Ever wonder if your team is actually hearing you?
I mean really hearing you—not nodding while they check Slack, not pretending they didn’t just mute you on Zoom. I had this conversation yesterday with a group of CEOs running businesses between $1M and $20M.
And guess what? Every single one of them was surprised by how out of sync their team was.
Not malicious. Not insubordinate. Just… distracted. Misaligned. Busy.
Welcome to the Front of the Bus
Here’s the problem: you’re sitting at the front of the bus, looking out the windshield.
You see what’s coming—every curve, pothole, and brick wall. Your team?
Most of them are staring out the side window. Some are on their phones. A few are halfway down the aisle trying to microwave leftover tacos.
So when you say, “Hey, there’s a bump coming. I’m gonna swerve,” what they hear is:
“Did you guys see the new Slack emoji?”
And then everyone’s shocked when the bus lurches and coffee spills.
The Rule of 11
Here’s a tactic I’ve developed over the years: I call it the Rule of 11. Your team hasn’t heard the message until you’ve said it 11 times, in 11 different ways. Let me say that again:
Not understood. Not internalized. Just heard.
And if you want comprehension?
That’s more like 110—and I’m only half kidding.

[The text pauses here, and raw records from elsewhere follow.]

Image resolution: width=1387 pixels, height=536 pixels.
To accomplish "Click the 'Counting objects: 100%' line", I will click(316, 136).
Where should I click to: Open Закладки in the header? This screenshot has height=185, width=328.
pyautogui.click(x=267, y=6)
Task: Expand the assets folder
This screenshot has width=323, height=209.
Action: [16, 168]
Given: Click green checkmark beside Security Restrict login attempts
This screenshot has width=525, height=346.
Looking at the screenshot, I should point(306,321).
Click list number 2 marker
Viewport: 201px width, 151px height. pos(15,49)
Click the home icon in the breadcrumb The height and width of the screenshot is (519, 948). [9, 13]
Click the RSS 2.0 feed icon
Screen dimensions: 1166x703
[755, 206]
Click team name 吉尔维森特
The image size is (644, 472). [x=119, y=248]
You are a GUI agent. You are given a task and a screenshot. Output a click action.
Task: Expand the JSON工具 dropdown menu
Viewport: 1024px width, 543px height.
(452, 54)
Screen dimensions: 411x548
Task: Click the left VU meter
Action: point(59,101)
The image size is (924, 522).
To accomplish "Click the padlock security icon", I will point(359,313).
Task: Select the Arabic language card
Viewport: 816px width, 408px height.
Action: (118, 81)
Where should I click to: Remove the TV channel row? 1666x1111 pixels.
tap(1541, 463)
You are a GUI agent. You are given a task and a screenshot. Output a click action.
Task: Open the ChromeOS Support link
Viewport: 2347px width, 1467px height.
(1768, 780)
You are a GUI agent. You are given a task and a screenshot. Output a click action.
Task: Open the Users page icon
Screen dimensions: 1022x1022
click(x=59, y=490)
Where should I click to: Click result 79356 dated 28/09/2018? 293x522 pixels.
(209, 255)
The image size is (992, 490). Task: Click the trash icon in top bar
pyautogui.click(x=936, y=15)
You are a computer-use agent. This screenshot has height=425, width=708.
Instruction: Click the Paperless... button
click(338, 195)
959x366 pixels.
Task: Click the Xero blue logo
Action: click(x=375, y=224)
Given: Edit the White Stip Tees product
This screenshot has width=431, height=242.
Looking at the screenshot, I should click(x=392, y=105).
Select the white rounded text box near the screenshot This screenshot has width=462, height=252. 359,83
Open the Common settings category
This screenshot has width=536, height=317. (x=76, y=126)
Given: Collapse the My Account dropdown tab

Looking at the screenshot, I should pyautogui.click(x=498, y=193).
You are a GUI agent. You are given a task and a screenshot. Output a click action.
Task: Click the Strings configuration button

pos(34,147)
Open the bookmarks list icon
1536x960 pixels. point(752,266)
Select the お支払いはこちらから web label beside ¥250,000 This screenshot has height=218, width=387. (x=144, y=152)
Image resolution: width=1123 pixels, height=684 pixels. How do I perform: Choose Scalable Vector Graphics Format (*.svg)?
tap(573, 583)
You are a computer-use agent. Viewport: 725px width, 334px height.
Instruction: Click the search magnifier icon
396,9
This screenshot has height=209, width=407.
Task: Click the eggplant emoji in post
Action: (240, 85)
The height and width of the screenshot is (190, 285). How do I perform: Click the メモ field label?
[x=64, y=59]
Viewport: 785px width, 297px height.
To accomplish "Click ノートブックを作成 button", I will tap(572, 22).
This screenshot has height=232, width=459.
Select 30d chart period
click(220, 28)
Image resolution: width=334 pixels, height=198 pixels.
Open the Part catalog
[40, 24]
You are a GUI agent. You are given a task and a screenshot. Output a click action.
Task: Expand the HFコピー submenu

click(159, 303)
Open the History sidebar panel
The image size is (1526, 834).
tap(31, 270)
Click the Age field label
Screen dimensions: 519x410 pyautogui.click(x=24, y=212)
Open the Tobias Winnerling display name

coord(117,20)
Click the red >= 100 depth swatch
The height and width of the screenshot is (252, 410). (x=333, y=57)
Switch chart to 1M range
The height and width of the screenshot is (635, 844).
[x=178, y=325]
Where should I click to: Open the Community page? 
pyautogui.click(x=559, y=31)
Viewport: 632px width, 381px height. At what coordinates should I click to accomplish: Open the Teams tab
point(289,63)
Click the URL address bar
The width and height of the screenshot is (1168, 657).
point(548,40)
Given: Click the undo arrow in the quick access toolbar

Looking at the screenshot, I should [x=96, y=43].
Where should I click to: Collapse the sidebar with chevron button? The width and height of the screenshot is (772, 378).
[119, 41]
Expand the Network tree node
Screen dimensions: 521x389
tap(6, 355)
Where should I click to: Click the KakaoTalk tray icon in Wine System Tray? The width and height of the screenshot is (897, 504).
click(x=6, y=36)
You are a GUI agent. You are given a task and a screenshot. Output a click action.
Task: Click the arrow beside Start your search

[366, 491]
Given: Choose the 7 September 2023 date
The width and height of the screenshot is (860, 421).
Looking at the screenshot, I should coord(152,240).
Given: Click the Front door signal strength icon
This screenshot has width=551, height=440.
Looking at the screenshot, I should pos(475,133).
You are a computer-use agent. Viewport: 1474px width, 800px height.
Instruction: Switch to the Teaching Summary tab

How to Say the Same Thing 11 Ways
Here’s what that looks like in practice:
- All-hands meeting
- Department huddle
- One-on-one conversations
- Company-wide email
- Team chat post
- Blog article
- Training video
- Manager re-sharing it in their own words
- Storytelling in a meeting
- Role play
- Signs (digital or physical)
- Friday Forum shoutout
- Casual conversation
Each method chips away at the fog. Each time, a few more people actually hear it.
So What Does This Have to Do with Cybersecurity?
Everything. If you want your team to stop clicking phishing links, stop opening doors for hackers, stop rolling out the red carpet for ransomware—then start talking about it.
And not once. Not in just one training. Not in a policy doc no one reads. Eleven times. Eleven ways. Security awareness isn’t a checkbox. It’s a campaign.
And if you’re not running the campaign from the front of the bus, don’t be surprised when the back gets breached.
Bottom line:
If you’re leading the business, lead the message. Repeat it. Reinforce it. Drive it. Because if your team doesn’t see the bump coming—they won’t brace for impact. And you’ll be left cleaning up the mess from the driver’s seat.